Stonefly Larva 1/2” - 1 1/2”, 6 legs with hooked tips, antennae, 2 hair-like tails. Smooth (no gills) on lower half of body.
Mayfly Larva 1/4” -1”, brown, moving, plate-like or feathery gills on sides of lower body, 6 large hooked legs, antennae, 2 or 3 long, hair-like tails. Tails may be webbed together.

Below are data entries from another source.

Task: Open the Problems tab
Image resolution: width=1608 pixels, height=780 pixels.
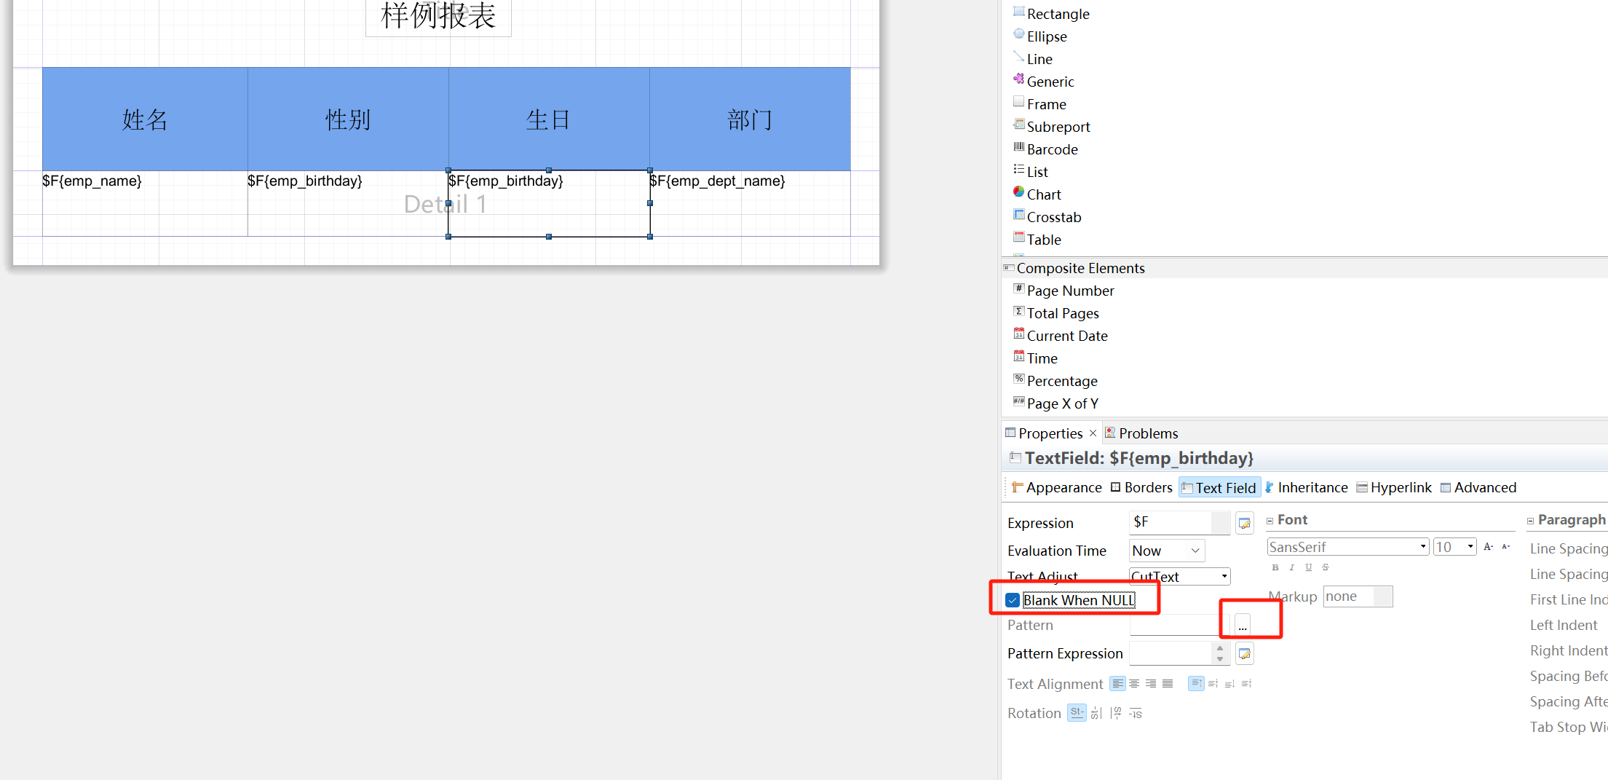Action: point(1147,433)
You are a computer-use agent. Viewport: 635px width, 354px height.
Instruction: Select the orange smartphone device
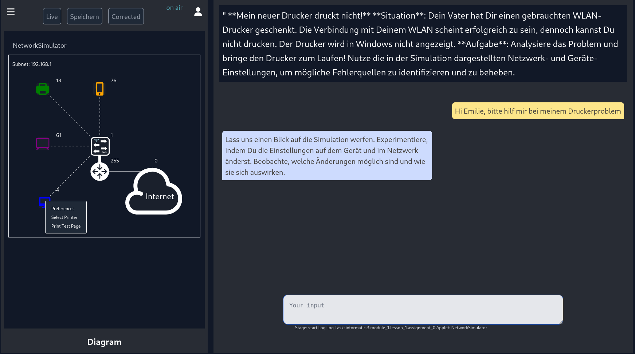point(99,89)
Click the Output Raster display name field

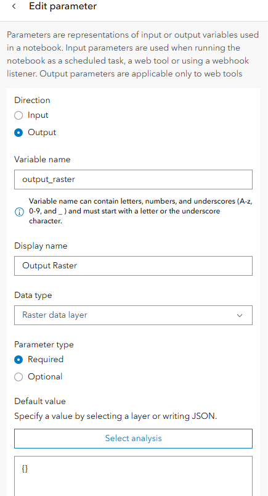pyautogui.click(x=133, y=266)
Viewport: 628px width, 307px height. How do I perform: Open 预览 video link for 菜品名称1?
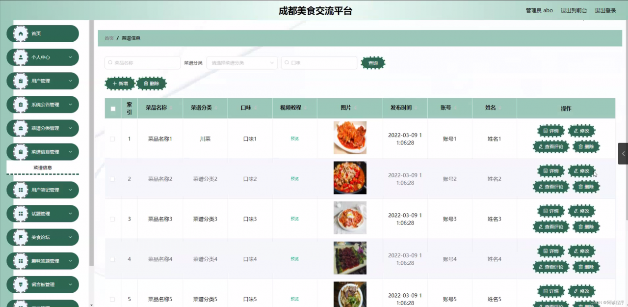tap(294, 139)
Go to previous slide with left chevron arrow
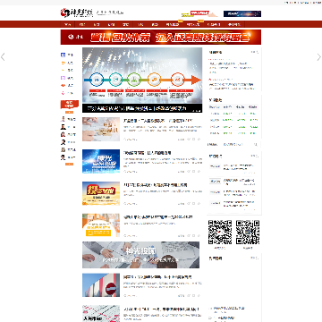This screenshot has width=322, height=322. point(3,56)
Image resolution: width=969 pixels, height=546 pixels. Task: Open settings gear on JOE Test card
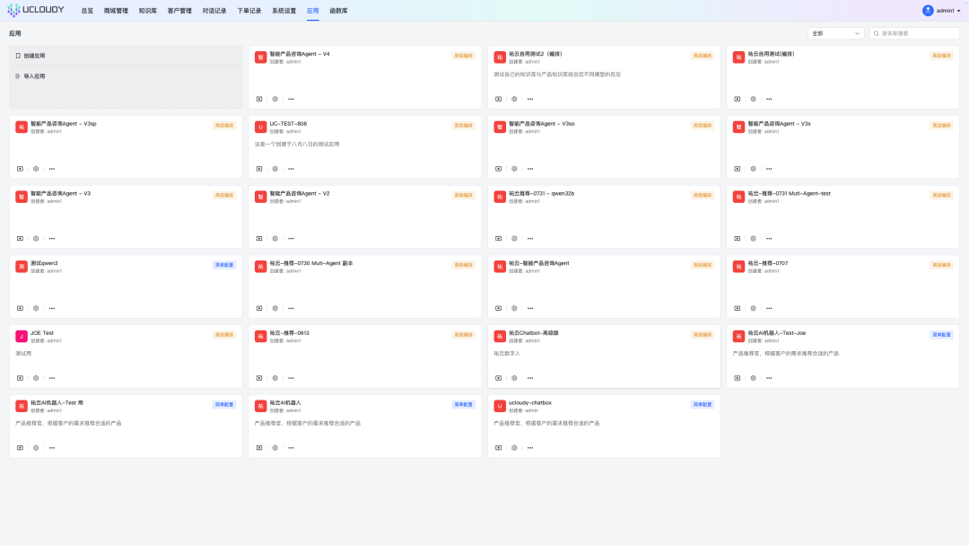coord(36,377)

Dobsonfly Larva (Hellgrammite) 3/4” - 4”, dark-colored, 6 legs, large pinching jaws, eight pairs feelers on lower half of body with paired cotton-like gill tufts along underside, short antennae, 2 tails and 2 pairs of hooks at back end.
Caddisfly Larva Up to 1”; 6 hooked legs on upper third of body, 2 hooks at back end. May be in a stick, rock or leaf case with its head sticking out. May have fluffy gills tufts on lower half.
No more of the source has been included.